The transcript of the conversation between Malcolm Turnbull and Donald Trump [here] is a fun frustrating read. It speaks volumes about both men, and none of it good. You could analyse it for hours, not for its newsworthiness (zero) but for the pale light in which it casts both leaders. For anyone curious as to how international politics is ‘done’, here’s your primer.

Their motives are all foregrounded: Turnbull desperately needed a win at home, and Trump wanted to avoid looking weak. Both are canny businessmen, but Turnbull has the advantage of intellect. He may be the smaller dog in the fight, but there’s plenty of fight in this dog. He ducks and weaves, nipping, assuaging the President’s monolithic concern that this is a bad deal for him personally, for the Trump Inc. brand; but Turnbull is also staggeringly disingenuous.

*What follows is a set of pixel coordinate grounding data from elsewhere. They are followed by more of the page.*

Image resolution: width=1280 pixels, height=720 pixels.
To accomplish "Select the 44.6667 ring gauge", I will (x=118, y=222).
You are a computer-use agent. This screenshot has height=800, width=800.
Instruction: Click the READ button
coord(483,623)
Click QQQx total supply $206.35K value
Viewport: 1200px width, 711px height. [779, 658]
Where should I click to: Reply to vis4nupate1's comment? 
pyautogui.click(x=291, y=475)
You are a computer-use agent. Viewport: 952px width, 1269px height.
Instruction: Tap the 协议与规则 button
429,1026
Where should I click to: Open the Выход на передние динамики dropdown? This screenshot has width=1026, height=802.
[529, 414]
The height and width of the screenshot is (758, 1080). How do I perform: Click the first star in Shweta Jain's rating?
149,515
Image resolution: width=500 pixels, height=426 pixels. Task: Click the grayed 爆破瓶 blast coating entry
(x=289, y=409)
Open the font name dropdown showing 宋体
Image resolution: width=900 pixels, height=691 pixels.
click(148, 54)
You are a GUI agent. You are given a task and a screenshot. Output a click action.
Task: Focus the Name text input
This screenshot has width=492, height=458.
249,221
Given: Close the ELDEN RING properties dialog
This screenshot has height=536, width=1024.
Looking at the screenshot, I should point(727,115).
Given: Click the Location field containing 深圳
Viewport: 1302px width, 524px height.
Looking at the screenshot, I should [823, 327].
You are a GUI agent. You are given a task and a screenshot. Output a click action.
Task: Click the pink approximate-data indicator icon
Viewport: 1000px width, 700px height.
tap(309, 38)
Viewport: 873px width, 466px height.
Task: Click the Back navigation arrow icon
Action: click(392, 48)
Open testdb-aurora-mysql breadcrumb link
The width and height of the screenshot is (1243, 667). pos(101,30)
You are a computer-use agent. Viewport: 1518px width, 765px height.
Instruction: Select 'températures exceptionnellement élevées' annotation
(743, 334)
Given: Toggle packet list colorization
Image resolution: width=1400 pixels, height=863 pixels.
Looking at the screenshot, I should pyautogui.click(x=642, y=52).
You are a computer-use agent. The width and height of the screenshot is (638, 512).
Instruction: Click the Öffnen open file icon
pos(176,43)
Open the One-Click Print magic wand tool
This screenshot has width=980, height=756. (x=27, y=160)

The Australian PM instructs Trump to publicly honour the agreement in principle, without asking him to privately commit to the agreement in practice. This lets Turnbull announce a huge win back home, then quietly fudge the fact that the US ended up taking none of the detainees. Win-win for them both, if not for anyone else. So, 1250 people spent three years behind barbed wire only to serve the ‘higher interest’ of our PM’s re-election prospects? Excuse me while I vomit. I hate politicians.

The US President won’t like this transcript either. He is whiny, petulant, stubborn in that anti-intellectual way, and surprisingly ignorant. He’s not across his brief at all, and when Turnbull patiently (I would say, desperately) tries to inform him, resists the truth. 1250 economic detainees who have already been subjected to extreme vetting are not 2000 dangerous Muslim extremists. And how telling that not a single humanitarian concern was expressed by either man — not one word.

But I’m politically naive; Malcolm was getting slaughtered in the polls, and Trump faced a whitelash at news of more brown people ‘invading’ their nation; Oz could deport every white nationalist in the country to the US and they’d be welcomed with open arms, but brown people? Trump well knows how the alt-right would spin it — 2000 dangerous Muslim extremists! — and because he owes them big, it’s a bitter pill to swallow.

But, did Trump swallow? Malcolm sure acted like he did, basking publicly in the brief afterglow he enjoyed when the news broke. But, swallow or spit, Trump clearly didn’t find the experience much to his taste. Politics leaves a nasty taste in your mouth, doesn’t it, Mr President? But I have to ask — why all the theatrics?  It’s not like it was his first time.